Defendant Perez then filed a cross motion for summary judgment. [Docket Item 40.] Defendant Perez attaches as an exhibit his answers to Plaintiff's interrogatories. Defendant Perez does not address whether he responded to Plaintiff's document requests. In his cross motion for summary judgment, Defendant Perez reiterates his qualified immunity argument and does not respond to Plaintiff's arguments regarding discovery violations. In support of his cross motion, Defendant Perez relies on the transcript of the 9-1-1 dispatch call and internal affairs investigation report which exonerated Defendant Perez of any misconduct associated with the police stop. The investigation report concluded that Defendant Perez lawfully stopped Plaintiff's vehicle because though it "wasn't an exact match" it was "very similar" to the vehicle described by dispatch. (Def.'s Ex.
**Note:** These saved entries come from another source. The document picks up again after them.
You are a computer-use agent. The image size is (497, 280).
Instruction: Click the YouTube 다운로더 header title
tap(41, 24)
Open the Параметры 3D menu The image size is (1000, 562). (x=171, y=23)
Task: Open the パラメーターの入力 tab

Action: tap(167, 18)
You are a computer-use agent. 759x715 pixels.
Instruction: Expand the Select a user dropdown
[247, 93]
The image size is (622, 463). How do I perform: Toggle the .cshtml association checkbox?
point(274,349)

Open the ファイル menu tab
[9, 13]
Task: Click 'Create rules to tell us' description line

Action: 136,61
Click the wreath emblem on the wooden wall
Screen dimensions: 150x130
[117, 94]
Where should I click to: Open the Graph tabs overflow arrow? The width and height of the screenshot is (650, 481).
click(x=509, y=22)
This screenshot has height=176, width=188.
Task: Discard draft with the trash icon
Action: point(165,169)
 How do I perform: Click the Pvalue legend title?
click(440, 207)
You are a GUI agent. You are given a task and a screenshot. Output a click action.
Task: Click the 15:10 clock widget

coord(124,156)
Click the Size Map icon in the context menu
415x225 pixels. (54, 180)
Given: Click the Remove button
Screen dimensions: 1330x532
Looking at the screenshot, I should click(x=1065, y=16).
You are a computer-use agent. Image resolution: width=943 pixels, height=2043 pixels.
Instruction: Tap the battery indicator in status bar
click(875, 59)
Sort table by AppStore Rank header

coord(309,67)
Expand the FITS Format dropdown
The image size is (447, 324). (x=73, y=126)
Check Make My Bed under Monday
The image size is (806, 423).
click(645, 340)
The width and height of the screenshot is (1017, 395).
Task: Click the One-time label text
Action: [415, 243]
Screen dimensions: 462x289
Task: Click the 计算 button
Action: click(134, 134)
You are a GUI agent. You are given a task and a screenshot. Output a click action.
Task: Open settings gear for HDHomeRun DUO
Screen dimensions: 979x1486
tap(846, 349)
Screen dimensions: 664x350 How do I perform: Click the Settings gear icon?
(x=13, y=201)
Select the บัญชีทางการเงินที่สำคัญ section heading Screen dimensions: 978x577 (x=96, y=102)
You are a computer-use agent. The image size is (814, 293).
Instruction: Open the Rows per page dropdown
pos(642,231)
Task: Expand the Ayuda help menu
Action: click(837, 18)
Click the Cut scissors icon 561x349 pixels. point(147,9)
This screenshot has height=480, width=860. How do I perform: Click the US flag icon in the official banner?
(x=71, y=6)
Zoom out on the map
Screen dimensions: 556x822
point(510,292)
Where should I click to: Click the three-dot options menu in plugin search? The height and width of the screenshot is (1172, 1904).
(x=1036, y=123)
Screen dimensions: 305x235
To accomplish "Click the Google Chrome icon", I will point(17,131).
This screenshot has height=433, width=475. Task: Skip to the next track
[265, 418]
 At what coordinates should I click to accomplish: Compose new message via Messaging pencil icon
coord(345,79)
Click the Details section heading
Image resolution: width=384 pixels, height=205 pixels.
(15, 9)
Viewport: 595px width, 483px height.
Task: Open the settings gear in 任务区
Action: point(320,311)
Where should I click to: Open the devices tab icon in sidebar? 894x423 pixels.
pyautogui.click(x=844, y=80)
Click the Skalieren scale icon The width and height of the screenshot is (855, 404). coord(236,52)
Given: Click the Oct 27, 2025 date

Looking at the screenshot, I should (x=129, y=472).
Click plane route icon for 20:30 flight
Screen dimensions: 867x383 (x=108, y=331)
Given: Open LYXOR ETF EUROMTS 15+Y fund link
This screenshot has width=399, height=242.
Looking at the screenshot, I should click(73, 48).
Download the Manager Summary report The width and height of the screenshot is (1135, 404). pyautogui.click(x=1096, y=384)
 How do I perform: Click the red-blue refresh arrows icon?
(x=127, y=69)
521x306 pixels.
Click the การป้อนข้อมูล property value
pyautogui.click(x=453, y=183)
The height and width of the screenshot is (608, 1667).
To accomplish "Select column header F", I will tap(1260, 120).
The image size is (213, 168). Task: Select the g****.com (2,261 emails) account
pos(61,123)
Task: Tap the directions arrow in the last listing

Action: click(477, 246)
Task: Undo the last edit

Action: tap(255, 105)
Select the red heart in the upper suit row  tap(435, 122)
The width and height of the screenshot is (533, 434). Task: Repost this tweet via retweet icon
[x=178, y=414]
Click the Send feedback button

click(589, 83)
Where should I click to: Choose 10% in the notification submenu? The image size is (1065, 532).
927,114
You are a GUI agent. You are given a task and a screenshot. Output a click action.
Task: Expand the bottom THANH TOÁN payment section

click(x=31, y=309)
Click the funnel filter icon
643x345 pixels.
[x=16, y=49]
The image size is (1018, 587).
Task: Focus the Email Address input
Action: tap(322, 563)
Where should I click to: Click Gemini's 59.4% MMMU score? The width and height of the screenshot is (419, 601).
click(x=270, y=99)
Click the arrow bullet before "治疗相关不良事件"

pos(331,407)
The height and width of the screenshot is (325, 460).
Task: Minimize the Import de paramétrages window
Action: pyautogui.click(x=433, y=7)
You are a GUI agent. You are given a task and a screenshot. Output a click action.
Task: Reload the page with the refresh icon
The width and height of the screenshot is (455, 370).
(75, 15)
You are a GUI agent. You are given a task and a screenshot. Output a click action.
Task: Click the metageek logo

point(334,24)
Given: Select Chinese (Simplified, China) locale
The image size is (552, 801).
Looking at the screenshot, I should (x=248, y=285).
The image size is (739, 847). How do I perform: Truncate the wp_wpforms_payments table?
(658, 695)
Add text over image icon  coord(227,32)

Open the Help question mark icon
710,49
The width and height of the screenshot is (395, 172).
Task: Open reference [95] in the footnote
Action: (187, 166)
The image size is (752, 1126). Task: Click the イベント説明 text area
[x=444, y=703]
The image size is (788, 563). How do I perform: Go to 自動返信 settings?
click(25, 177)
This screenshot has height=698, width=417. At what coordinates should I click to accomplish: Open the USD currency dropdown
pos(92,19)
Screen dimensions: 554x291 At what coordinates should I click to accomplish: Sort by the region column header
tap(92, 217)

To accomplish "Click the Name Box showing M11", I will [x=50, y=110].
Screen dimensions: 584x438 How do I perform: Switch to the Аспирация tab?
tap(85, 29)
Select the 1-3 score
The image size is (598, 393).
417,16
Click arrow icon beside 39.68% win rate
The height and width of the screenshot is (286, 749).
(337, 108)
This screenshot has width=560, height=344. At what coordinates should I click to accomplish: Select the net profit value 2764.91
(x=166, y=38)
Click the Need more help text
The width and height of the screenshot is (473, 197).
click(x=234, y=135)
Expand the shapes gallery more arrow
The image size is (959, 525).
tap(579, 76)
D.) The Plaintiff did not file a reply to Defendant's cross motion.

The court will address each motion separately below.

III. DEFENDANT'S MOTION TO DISMISS

A. Standard

In order to give defendant fair notice, and to permit early dismissal if the complained-of conduct does not provide adequate grounds for the cause of action alleged, a complaint must allege, in more than legal boilerplate, those facts about the conduct of each defendant giving rise to liability. Bell Atlantic Corp. v. Twombly, 550 U.S. 544, 555 (2007); Fed. R. Civ. P. 8(a) and 11(b)(3). These factual allegations must present a plausible basis for relief (i.e., something more than the mere possibility of legal misconduct). See Ashcroft v. Iqbal, 129 S.Ct. 1937, 1951 (2009). In its review of a motion to dismiss pursuant to Rule 12(b)(6), Fed. R. Civ. P., the Court must "accept all factual allegations as true and construe the complaint in ...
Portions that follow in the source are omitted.